Dilan lives with his mother. At home, duties include running errands and cleaning. His mother is sometimes employed as a seller in the market.
Dilan is not presently attending school. Playing with cars is his favorite activity. He also attends church activities regularly.
Because of your sponsorship, Dilan will have new opportunities to learn and grow physically, mentally, and spiritually. Thank you for your concern and prayers.
Dilan lives on the plains of Nueva Tilata, home to approximately 8,000 residents. Typical houses are constructed of cement floors, mud walls and corrugated iron roofs. The regional diet consists of maize, bananas, bread, beef, plantains, rice, potatoes and eggs.
Common health problems in this area include diarrhea, malnutrition, the flu, skin diseases and dental cavities. Most adults in Nueva Tilata work as street vendors and earn the equivalent of $72 per month. This community needs employment opportunities, food, improved housing and tuition asisstance.
Your sponsorship allows the staff of El Getsemani Student Center to provide Dilan with Bible teaching, supplementary food, hygiene education, games and academic support. The center staff will also provide social activities and parenting workshops for the parents or guardians of Dilan.
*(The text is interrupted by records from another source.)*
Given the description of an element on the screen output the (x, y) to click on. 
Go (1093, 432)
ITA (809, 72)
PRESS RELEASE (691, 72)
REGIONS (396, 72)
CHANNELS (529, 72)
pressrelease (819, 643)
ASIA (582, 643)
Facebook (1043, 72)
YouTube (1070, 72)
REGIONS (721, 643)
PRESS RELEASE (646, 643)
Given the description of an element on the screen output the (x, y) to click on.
Bolivia is comprised of four geographic regions: the central plateau in the Andes Mountains, the Lake Titicaca region, the central region's semitropical rain forests and the hot, humid lowlands of the east. Landlocked, Bolivia borders Chile, Peru, Argentina, Paraguay and Brazil.
Bolivia has the largest natural gas reserve in South America. Still, it remains the least developed country on the continent. Half the population is made up of indigenous groups who speak Aymara and Quechua and are who are mired in poverty. Compassion works mainly among the indigenous highlanders who make beautiful hand-woven textiles from the wool of alpacas and llamas, animals that also provide milk, meat and transport. Corn and potatoes are staples of the indigenous diet. Virtually all Bolivians are Catholic.
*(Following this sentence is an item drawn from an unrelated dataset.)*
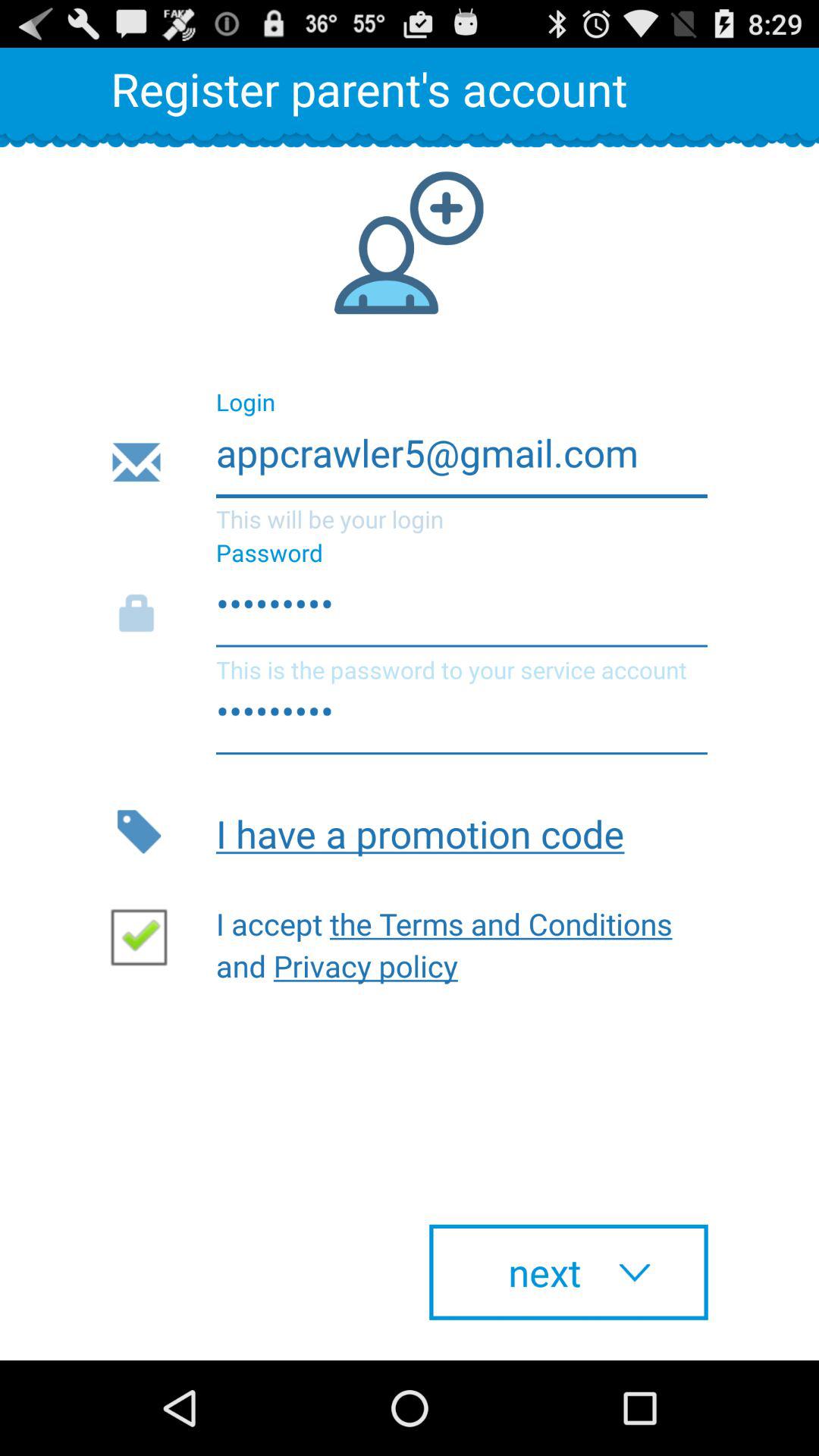
click the next icon (568, 1272)
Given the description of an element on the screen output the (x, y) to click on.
Once known as the cradle of the Inca Empire, Bolivia came under Spanish rule in 1535. Bolivia won independence in 1825. Until the end of the nineteenth century, there were many coups and short-lived constitutions. The period from 1952 to 1964 was marked by significant economic and social reforms and a new constitution was adopted in 1967; however, civil unrest continues to dominate Bolivia's politics. Bolivia is a divided country. Its indigenous people are locked in a battle with its industry and political leaders to gain more economic independence.